Cross-linguistically, word order variation (the so-called "inverted sentences") is one of the main syntactic devices used to convey specific information structure configurations, namely the presentational focus.
English in fact uses more than intonation for expressing information structure, so that clefts are used for exhaustive focus, and grammatical particles like only also induce contrastive focus readings.

Cross-linguistically, there are clear tendencies that relate notions of information structure to particular linguistic phenomena. For instance, focus tends to be prosodically prominent, and there do not seem to be any languages that express focus by deaccenting destressing.

The following German sentences exhibit three different kinds of syntactic 'fronting' that correlate with topic.

 a. _Diesen Mann_ habe ich noch nie gesehen.
 'This man have I yet not seen.' (movement)
 b. _Diesen Mann_, den habe ich noch nie gesehen.
 'This man, that I have yet not seen.' (left dislocation)
 c. _Diesen Mann_, ich habe ihn noch nie gesehen.
 'This man, I have him yet not seen.' (hanging topic)

It is often assumed that answers to questions are focused elements. Question and answer pairs are often used as diagnostics for focus, as in the following English examples.

Q: What did John do with the book yesterday?
A: He SOLD the book yesterday.
A: *He sold the book YESTERDAY.

Q: When did Jane sell the book?
A: She sold the book YESTERDAY.
A: *She SOLD the book yesterday.

== Concepts ==

=== Focus and background ===

Focus is a grammatical category or attribute that determines indicating that part of an utterance contributes new, non-derivable, or contrastive information. Some theories (in line with work by Mats Rooth) link focus to the presence of alternatives (see Focus (linguistics) § Alternative semantics). An alternative theory of focus would account for the stress pattern in the example from the previous section (When did Jane sell the book? She sold the book YESTERDAY), saying that YESTERDAY receives focus because it could be substituted with alternative time periods (TODAY or LAST WEEK) and still serve to answer the question the first speaker asked.

Background is a more difficult concept to define; it's not simply the complement of focus. Daniel P. Hole gives the following framework: "'Focus' is a relational notion, and the entity a focus relates to is called its background, or presupposition."

=== Topic and comment ===

The topic (or theme) of a sentence is what is being talked about, and the comment (or rheme, or sometimes focus) is what is being said about the topic. That the information structure of a clause is divided in this way is generally agreed on, but the boundary between topic/theme depends on the grammatical theory. Topic is grammaticalized in languages like Japanese and Korean, which have a designated topic-marker morpheme affixed to the topic.
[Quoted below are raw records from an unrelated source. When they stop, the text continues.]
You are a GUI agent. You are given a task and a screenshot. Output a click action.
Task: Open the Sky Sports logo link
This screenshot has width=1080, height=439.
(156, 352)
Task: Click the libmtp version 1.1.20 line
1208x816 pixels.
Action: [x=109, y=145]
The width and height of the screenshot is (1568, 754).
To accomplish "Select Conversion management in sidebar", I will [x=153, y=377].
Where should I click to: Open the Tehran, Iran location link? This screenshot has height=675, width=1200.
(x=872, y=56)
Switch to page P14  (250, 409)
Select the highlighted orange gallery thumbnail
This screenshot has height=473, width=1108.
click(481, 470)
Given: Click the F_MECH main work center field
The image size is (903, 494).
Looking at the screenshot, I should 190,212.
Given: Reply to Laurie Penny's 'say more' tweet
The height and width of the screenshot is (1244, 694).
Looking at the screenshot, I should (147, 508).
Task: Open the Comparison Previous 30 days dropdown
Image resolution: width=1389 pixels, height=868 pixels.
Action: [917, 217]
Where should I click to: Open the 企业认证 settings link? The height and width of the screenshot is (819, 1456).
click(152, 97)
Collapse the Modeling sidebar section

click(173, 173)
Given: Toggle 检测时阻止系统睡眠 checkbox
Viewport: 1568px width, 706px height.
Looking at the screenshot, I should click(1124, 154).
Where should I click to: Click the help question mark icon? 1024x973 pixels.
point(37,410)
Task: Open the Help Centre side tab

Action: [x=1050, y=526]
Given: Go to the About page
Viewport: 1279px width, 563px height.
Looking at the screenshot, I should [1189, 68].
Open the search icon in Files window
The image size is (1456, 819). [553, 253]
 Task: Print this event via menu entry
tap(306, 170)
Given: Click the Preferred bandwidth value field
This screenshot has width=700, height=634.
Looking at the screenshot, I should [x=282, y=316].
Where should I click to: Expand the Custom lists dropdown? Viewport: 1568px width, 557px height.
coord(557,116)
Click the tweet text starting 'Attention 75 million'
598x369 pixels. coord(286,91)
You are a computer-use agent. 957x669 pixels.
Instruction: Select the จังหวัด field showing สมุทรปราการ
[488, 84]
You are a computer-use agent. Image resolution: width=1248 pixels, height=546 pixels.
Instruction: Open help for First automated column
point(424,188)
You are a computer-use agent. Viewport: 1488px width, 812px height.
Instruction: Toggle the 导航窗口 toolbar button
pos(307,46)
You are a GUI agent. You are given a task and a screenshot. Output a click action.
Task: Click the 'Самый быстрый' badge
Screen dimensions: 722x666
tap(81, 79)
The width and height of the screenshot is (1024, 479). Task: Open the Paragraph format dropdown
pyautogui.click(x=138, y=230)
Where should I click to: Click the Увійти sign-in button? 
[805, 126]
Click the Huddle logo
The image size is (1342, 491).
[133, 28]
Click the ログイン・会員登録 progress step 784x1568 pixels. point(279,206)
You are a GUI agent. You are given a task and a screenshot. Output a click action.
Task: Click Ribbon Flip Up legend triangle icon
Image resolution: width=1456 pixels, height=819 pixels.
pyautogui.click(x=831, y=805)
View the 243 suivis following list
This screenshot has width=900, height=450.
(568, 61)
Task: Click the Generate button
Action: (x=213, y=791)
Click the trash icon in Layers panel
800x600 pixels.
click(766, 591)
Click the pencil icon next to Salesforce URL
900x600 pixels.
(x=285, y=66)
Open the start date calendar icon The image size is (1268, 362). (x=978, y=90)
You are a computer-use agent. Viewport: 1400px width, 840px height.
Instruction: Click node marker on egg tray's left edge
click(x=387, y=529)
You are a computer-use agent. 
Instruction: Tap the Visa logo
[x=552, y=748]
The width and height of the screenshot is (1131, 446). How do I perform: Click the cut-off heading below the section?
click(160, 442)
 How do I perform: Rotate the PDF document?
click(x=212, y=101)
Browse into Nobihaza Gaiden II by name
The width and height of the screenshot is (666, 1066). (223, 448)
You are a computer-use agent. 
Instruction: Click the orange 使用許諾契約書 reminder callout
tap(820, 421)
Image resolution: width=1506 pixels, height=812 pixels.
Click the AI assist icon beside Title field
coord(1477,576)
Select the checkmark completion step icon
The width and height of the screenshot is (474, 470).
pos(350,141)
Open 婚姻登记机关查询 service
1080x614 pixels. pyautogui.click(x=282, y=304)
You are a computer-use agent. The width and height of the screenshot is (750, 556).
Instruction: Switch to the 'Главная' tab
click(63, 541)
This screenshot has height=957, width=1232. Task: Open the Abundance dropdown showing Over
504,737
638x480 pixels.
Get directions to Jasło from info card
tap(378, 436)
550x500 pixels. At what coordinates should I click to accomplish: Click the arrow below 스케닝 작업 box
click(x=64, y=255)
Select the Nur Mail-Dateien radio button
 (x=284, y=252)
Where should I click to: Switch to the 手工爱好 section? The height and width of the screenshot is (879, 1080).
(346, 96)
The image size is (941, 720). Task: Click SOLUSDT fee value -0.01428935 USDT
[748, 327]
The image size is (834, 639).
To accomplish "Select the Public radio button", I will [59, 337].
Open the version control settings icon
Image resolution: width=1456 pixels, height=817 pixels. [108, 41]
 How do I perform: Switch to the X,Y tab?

Some diagnostics have been proposed for languages that lack grammatical topic-markers, like English; they attempt to distinguish between different kinds of topics (such as "aboutness" topics and "contrastive" topics). The diagnostics consist of judging how felicitous it is to follow a discourse with either questions (What about x?) or sentences beginning with certain phrases (About x, ... Speaking of x, ... As for x, ...) to determine how "topical" x is in that context.

=== Given and new ===
Intuitively, givenness classifies words and information in a discourse that are already known (or given) by virtue of being common knowledge, or by having been discussed previously in the same discourse ("anaphorically recoverable"). Certain theories (such as Roger Schwarzschild's GIVENness Constraint) require all non-focus-marked constituents to be given.

Words/information that are not given, or are "textually and situationally non-derivable" are by definition new.